Cada una tenía en la palma de la mano una pequeña morsa, tallada en marfil. La enfermera explicó que estaban hechas por el padre de una de las pequeñas enfermitas, y que las había enviado al hospital para que fuesen repartidas como recuerdo entre los visitantes.
—¡Muchas gracias! ¡Muchas gracias! —dijeron a coro Pam y sus acompañantes.
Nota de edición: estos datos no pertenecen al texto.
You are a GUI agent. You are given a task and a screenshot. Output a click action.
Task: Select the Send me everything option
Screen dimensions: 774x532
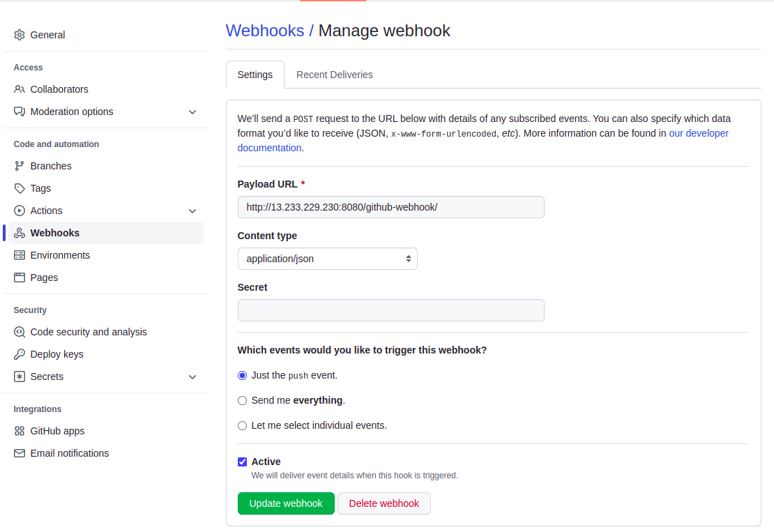coord(242,400)
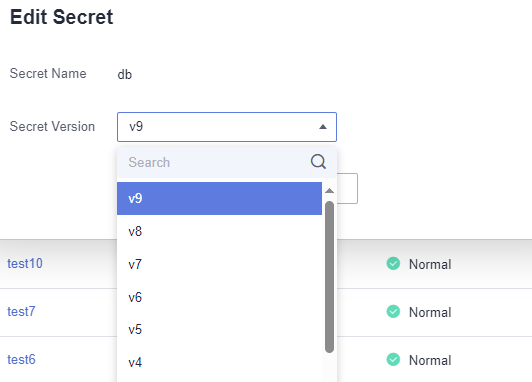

La enfermera les dijo, entonces, que era hora de que se marchasen y Holly, que había oído decir que entre los esquimales, en lugar de despedirse con un beso, era corriente frotarse la nariz, preguntó:
—¿Podemos «restregarnos» las narices?
La señorita Bonney dio su consentimiento y todas las niñas se dieron unos vigorosos frotes nariz con nariz, y se dijeron adiós.
—Ahora ya habéis visto esquimales de verdad —sonrió la señorita Bonney a las niñas, mientras salían del edificio. Y luego, señalando al cielo, añadió—: Tenemos tormenta. Viene del norte.
Mientras todas se encaminaban a la orilla del agua, el viento fue acentuándose y las olas se tornaron más fuertes y espumosas. Cuando llegaron al pequeño vapor, el viento rugía furiosamente.
—¡Oh, Dios mío!, que podamos volver con mamá sin que nos pase nada —murmuró Jean, sin poder disimular su miedo.
Pero la señorita Bonney las tranquilizó a todas, diciendo que los vapores hacían su recorrido sin novedad bajo tempestades mucho peores que aquélla.
Pam estuvo contemplando los efectos, hermosos y temibles al mismo tiempo, de la tormenta que encrespaba asombrosamente las aguas. Se estaban aproximando a Sitka, cuando llamó a las demás.
—¡Venid! ¡Mirad allí!
Todas las niñas pegaron la nariz a las ventanillas para mirar hacia las aguas. Dos motoras, unidas por una fuerte cuerda, se aproximaban al muelle de Sitka.
—¡En la de delante van Pete y los demás chicos! —exclamó Pam.
Y Beth gritó:
—¡Y la de detrás es nuestra motora!
La niña india no sabía si reír o llorar de alegría. Al cabo de un rato y entre sonoros hipidos, logró decir:
—¡Ahora podremos participar en el Derby del Salmón!